[[ INPUT RECORDS open ]]
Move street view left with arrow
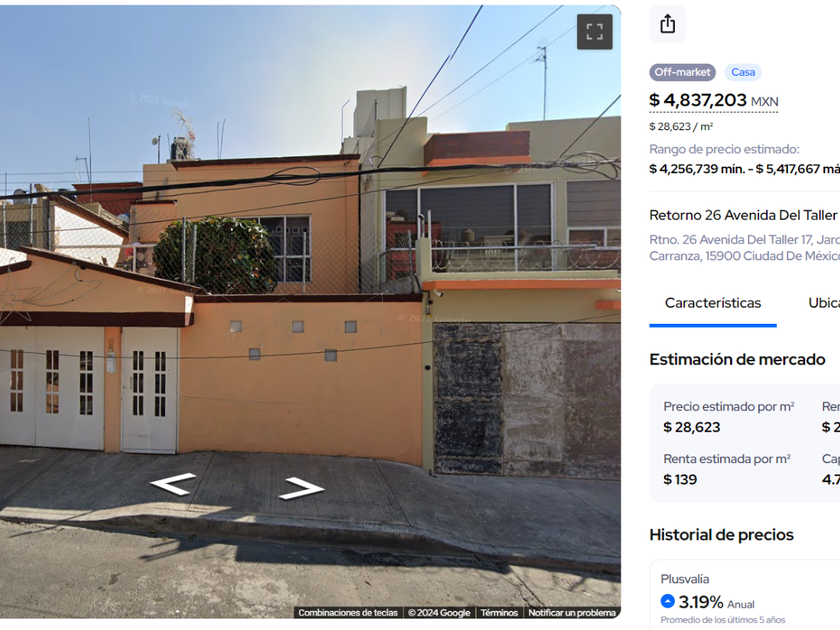Screen dimensions: 840x630 pos(172,484)
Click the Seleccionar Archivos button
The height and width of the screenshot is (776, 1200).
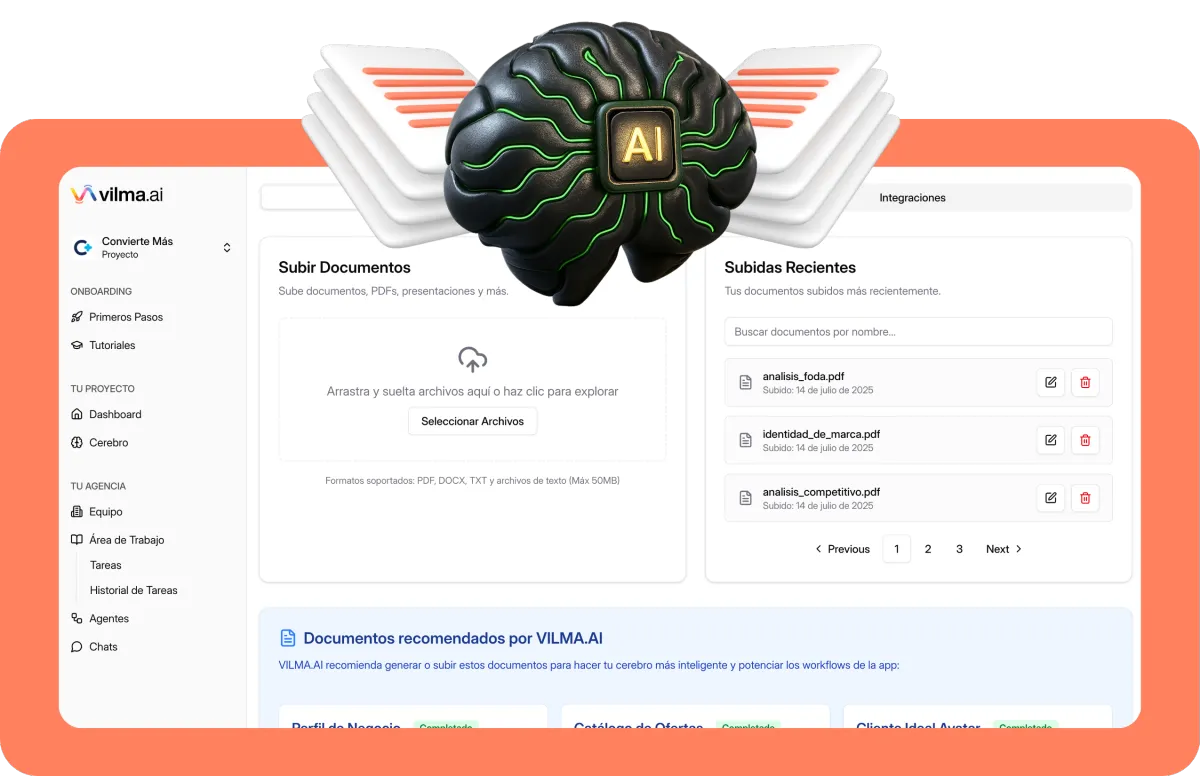coord(472,421)
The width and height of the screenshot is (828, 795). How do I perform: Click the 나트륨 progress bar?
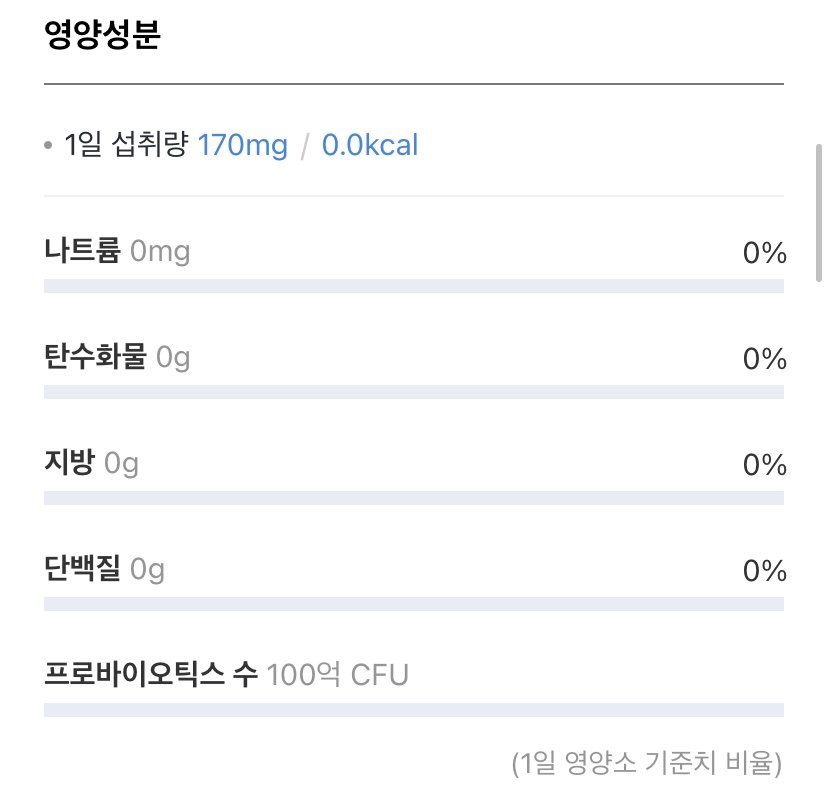coord(413,286)
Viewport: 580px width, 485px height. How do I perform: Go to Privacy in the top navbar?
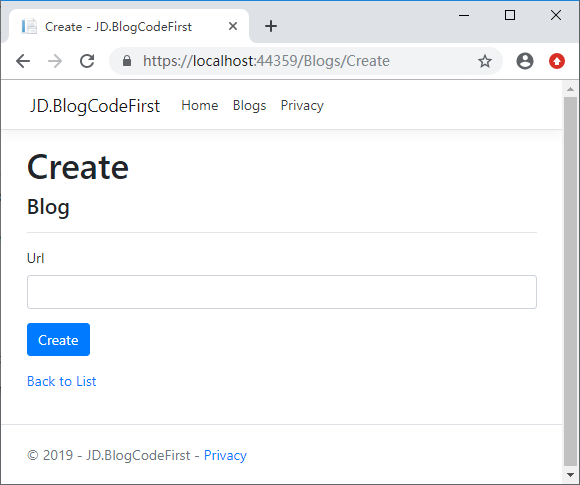click(302, 105)
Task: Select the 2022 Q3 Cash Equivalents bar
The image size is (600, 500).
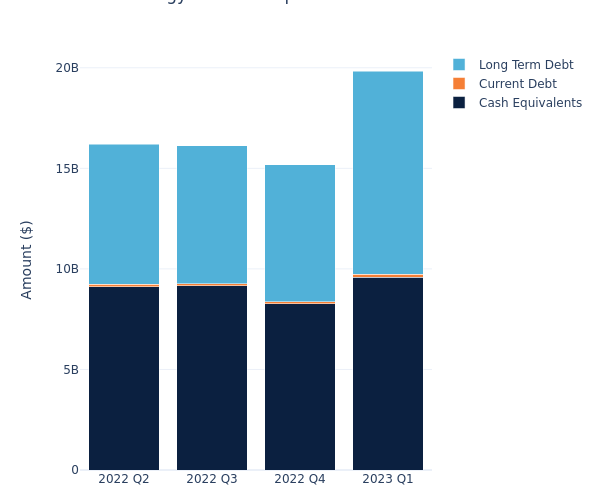Action: (x=212, y=378)
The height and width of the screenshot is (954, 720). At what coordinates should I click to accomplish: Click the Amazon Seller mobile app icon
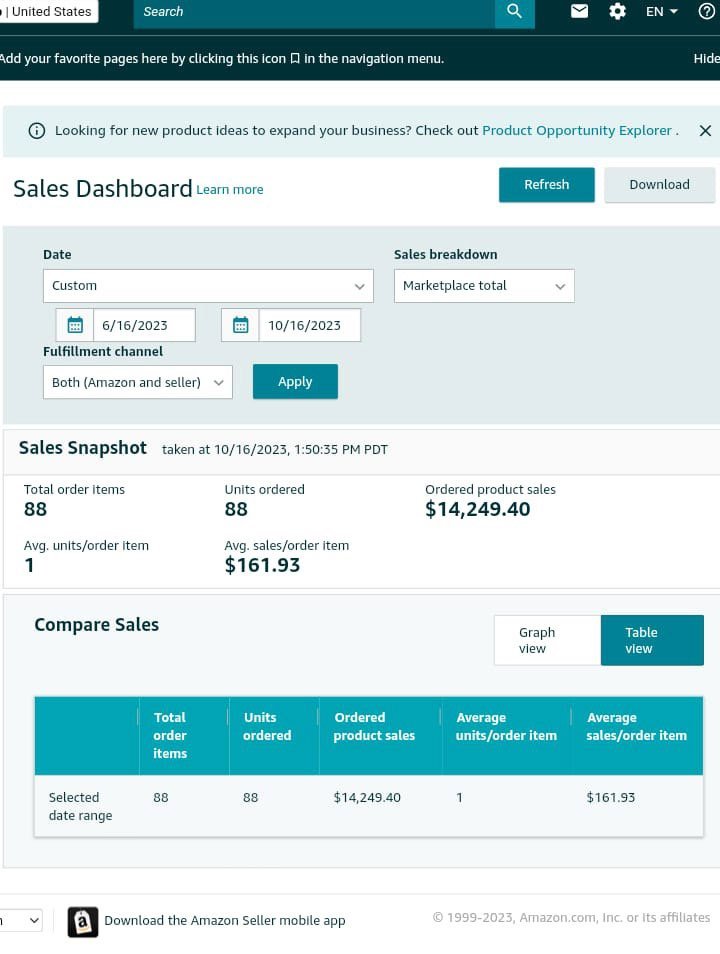coord(83,921)
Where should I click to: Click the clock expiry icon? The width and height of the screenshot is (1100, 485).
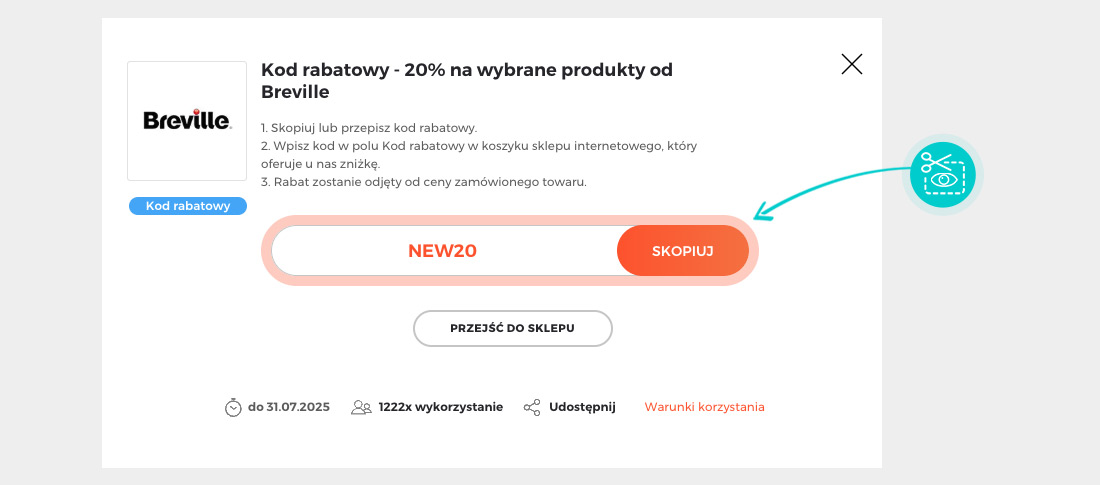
[[ INPUT RECORDS closed ]]
* _ABOUT THIS EXERCISE_: The pictures are not wanted, but every line of the listing should be duplicated exactly.

* _WRITTEN ANSWER_:
Move street view left with arrow
Screen dimensions: 840x630 pos(172,484)
Click the Seleccionar Archivos button
The height and width of the screenshot is (776, 1200).
coord(472,421)
The width and height of the screenshot is (828, 795). How do I perform: Click the 나트륨 progress bar?
coord(413,286)
Viewport: 580px width, 485px height. How do I perform: Go to Privacy in the top navbar?
click(302, 105)
Task: Select the 2022 Q3 Cash Equivalents bar
The image size is (600, 500).
Action: (x=212, y=378)
The height and width of the screenshot is (954, 720). At what coordinates should I click to accomplish: Click the Amazon Seller mobile app icon
coord(83,921)
Where should I click to: Click the clock expiry icon? The width and height of the screenshot is (1100, 485).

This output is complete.